===== Input data =====

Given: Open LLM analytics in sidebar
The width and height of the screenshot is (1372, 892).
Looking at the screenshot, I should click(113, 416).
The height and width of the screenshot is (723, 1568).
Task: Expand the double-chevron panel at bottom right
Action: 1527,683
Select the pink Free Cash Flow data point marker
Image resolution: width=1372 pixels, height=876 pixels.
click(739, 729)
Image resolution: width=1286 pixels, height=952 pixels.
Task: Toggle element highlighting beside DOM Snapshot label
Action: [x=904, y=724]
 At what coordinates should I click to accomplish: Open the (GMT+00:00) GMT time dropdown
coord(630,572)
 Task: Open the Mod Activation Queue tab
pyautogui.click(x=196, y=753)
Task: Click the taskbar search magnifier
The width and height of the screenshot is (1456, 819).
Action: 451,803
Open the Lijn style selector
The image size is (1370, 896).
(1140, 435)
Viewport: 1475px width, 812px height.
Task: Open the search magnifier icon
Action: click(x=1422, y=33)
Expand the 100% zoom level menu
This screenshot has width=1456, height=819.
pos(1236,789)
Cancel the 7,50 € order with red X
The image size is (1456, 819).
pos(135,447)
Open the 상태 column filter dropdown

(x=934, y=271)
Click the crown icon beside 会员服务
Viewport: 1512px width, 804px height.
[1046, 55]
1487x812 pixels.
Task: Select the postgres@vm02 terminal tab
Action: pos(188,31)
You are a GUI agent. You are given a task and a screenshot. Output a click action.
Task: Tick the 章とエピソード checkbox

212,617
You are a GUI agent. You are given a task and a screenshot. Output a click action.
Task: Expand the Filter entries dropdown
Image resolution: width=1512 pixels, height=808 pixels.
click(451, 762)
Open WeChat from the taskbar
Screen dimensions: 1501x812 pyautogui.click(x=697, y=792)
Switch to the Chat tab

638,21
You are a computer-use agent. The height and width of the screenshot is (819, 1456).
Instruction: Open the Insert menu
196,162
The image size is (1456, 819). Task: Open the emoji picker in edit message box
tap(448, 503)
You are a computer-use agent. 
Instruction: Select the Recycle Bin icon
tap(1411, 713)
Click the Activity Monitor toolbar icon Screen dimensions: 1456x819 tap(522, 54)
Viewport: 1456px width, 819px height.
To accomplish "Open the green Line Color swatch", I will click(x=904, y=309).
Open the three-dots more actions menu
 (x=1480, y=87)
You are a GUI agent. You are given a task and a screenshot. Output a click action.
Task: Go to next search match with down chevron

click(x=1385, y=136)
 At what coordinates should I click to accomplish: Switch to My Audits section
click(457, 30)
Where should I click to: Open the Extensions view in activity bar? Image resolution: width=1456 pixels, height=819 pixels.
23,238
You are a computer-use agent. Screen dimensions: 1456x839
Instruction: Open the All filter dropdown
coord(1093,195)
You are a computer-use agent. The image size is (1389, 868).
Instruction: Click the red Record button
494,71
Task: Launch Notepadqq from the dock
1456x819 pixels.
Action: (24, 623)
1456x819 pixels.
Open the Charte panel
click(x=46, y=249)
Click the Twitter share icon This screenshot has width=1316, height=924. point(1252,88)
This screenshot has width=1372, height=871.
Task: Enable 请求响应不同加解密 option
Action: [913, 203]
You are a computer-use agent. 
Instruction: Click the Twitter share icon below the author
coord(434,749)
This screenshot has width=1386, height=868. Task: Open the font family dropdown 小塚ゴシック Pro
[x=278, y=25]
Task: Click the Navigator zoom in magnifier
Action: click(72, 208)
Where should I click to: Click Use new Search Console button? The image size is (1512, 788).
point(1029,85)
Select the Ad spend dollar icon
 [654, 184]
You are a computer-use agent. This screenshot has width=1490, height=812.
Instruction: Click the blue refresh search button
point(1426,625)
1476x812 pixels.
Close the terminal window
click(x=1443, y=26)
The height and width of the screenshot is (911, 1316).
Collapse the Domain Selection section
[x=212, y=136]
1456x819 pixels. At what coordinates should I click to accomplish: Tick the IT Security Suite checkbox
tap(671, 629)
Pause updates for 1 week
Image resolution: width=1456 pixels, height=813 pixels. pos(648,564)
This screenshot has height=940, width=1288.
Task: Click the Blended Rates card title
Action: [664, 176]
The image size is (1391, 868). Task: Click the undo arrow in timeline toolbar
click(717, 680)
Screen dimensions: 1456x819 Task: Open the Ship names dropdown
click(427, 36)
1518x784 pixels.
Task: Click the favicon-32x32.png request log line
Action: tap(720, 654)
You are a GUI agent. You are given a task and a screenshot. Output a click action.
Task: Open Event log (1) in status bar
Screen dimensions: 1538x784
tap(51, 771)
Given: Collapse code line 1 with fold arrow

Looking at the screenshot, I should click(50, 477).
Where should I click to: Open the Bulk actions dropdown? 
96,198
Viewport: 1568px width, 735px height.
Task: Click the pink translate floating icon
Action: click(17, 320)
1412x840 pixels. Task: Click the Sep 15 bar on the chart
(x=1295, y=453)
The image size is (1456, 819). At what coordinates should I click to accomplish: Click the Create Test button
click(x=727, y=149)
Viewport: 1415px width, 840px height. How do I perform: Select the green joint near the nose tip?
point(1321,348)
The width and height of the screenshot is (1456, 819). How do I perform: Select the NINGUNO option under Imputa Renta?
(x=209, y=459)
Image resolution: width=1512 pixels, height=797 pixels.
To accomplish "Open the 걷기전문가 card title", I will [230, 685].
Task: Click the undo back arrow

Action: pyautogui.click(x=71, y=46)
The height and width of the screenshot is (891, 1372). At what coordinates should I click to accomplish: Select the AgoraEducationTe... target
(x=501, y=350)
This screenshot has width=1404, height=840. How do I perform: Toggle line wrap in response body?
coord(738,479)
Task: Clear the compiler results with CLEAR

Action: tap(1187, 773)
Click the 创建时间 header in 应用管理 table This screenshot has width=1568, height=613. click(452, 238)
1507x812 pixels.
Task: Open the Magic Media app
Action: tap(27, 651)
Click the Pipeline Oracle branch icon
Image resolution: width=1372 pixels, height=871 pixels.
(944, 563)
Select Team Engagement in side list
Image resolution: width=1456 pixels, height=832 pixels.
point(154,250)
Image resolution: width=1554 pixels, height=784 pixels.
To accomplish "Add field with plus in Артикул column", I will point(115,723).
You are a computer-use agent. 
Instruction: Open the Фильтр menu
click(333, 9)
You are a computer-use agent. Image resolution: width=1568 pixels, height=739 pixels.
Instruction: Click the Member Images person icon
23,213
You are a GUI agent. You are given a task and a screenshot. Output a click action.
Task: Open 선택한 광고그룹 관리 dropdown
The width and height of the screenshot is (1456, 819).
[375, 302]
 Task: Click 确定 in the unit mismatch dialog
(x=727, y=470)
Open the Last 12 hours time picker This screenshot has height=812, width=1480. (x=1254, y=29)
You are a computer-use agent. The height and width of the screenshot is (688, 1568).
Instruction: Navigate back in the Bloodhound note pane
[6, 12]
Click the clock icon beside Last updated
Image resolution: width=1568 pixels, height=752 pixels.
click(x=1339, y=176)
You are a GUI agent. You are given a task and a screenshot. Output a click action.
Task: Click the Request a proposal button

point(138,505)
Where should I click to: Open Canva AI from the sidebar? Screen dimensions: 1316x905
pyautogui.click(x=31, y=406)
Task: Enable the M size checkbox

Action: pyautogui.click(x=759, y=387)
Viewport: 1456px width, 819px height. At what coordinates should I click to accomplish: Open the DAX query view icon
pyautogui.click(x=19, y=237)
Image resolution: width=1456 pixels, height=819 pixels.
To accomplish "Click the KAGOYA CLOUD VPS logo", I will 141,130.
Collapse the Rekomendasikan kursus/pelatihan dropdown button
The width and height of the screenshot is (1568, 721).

=====

■ Work request ■
When a line in the data contains the string "will", copy that line.

■ Solution to this task ■
To accomplish "Open the green Line Color swatch", I will click(x=904, y=309).
To accomplish "Open the 걷기전문가 card title", I will [230, 685].
To accomplish "Add field with plus in Артикул column", I will point(115,723).
To accomplish "Click the KAGOYA CLOUD VPS logo", I will 141,130.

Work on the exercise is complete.